-- The records start --
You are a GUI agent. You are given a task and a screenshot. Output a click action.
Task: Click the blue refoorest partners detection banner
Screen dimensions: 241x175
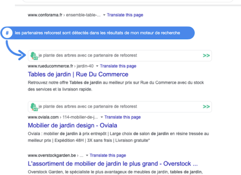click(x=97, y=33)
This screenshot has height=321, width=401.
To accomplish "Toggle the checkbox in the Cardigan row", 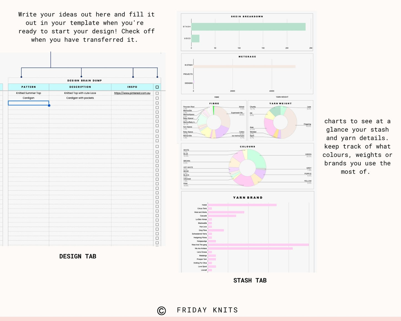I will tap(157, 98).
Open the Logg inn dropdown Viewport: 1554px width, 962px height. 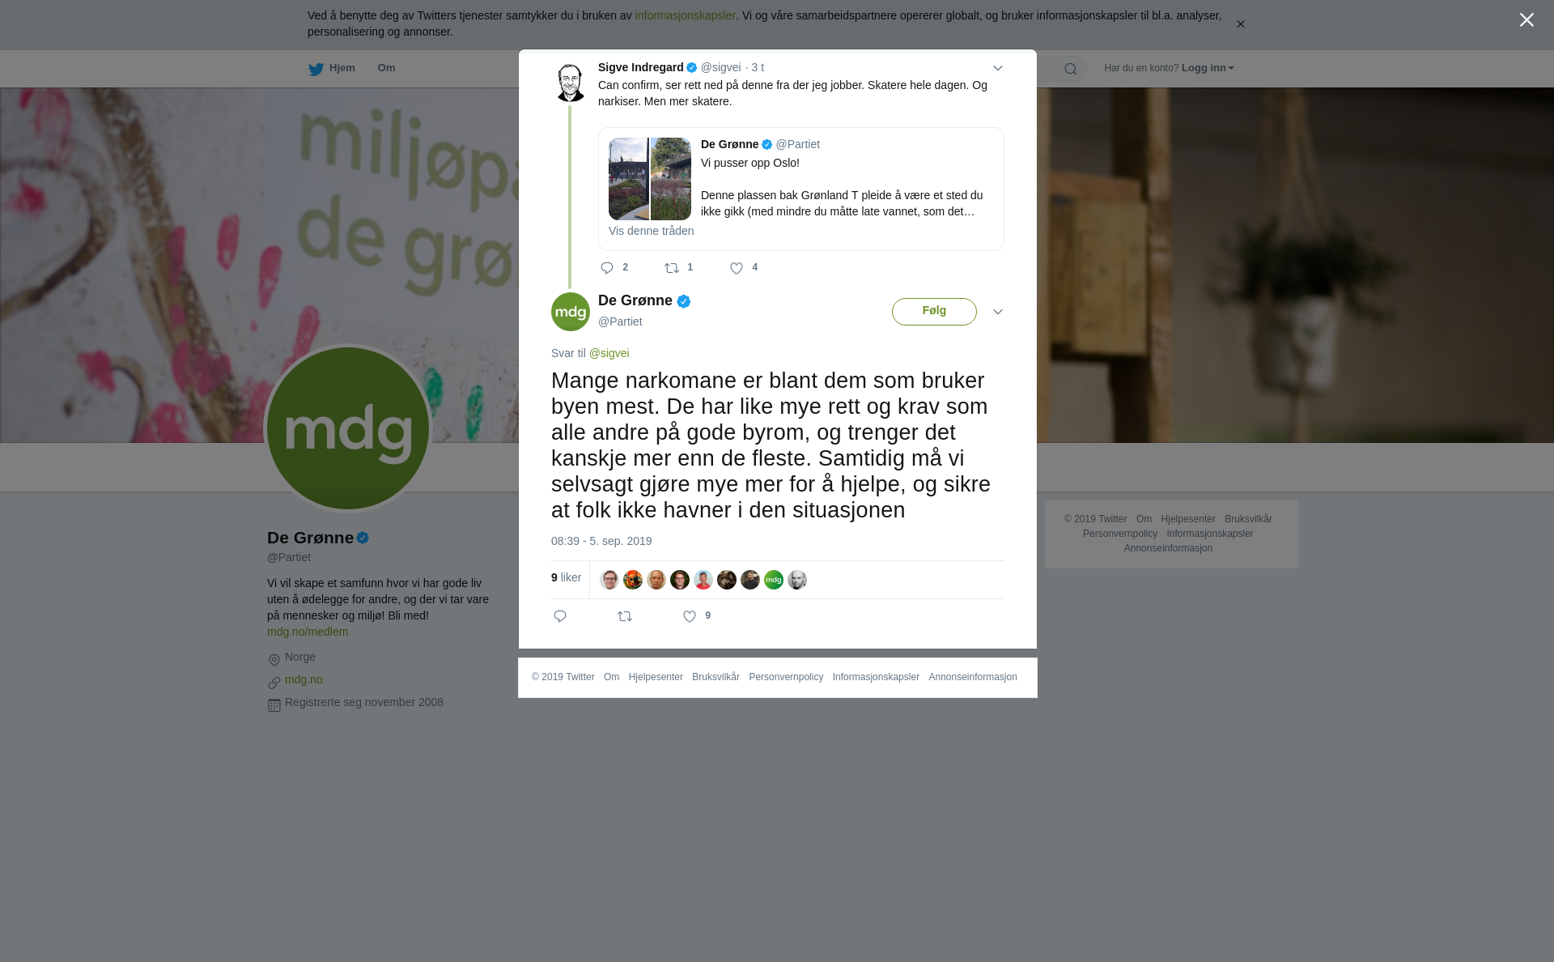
-- The records end --
[Work required] Please pick out every line of the data that contains the string "screenshot" and copy each one in full.

[Answer to this problem]
You are a GUI agent. You are given a task and a screenshot. Output a click action.
This screenshot has height=321, width=401.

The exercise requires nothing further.